Less than 1 percent of commercially produced EtO is used to sterilize more than 20 billion medical products — more than half of all sterile medical products in the United States. FDA notes that “ethylene oxide may be the only method that effectively sterilizes and does not damage the device.”

In short, FDA notes, “This method is critical to our health care system and to the continued availability of safe, effective and high-quality medical devices.”

Until recently, the very low-level EtO emissions from sterilization plants was of little concern, because such traces are inconsequential to human health. But the perception of the risk changed when an EPA research program known as the Integrated Risk Information System (IRIS) released a highly flawed assessment of EtO risks.

For two decades the IRIS program has been under fire by the National Academy of Scienceslawmakers and others for producing faulty assessments. The assumptions they use often vastly overestimate risks.

For example, if IRIS’ assessment for methanol is correct, drinking a glass of orange juice — which naturally contains traces of methanol — could cause developmental problems, which is hogwash.

In 2016, IRIS set a “reference concentration” — an agency-determined safe level for people who continuously inhale the gas — for EtO at 0.1 parts per trillion or 0.0000001 parts per million, which is absurdly low.
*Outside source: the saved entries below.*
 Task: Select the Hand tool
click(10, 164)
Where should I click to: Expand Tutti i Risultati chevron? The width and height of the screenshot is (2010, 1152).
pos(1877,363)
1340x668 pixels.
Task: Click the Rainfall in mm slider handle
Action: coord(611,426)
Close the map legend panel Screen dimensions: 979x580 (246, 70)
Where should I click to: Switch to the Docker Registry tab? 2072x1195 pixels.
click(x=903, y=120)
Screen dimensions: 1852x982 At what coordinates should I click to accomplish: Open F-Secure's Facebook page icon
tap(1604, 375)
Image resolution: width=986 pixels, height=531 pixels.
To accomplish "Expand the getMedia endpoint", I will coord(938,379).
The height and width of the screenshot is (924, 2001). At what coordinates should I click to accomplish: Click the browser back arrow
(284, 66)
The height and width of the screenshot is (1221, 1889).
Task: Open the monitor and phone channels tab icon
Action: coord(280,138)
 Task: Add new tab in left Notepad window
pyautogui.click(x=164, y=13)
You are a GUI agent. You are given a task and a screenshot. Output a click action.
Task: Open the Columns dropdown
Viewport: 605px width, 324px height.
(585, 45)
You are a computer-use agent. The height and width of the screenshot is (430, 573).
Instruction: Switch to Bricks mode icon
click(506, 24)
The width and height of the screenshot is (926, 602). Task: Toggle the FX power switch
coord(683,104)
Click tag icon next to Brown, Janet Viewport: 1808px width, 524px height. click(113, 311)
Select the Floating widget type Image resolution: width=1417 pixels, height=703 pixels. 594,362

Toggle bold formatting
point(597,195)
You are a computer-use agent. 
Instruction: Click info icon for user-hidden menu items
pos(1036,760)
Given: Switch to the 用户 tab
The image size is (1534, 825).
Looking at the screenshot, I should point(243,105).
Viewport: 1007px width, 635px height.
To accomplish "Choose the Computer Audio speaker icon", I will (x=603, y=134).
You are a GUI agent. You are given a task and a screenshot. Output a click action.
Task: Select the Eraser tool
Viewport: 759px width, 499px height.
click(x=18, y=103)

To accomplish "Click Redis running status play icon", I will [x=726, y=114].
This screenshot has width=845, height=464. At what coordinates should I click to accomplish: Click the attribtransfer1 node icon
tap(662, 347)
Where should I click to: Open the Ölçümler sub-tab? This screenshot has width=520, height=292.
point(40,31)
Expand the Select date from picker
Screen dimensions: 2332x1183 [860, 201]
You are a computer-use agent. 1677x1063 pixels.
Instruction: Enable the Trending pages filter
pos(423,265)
By comparison, the Occupational Safety and Health Administration’s safety standard is one part per million, and that’s for workers exposed five days a week, eight-hours a day for decades.

“Ethylene oxide is suddenly getting attention because an office within the EPA changed the way it calculated the amount it considers safe to breathe,” explains Toxicologist Gail Charnley. “No new science was used, just new math,” she explained.

According to Charnley, the IRIS number is nearly 20,000 times lower than the amount produced naturally in the human body, 5,000 times lower than levels normally found in suburban air, and more than “5 million times more stringent than the scientific judgments underlying all other regulatory limits on ethylene oxide in the United States and worldwide.”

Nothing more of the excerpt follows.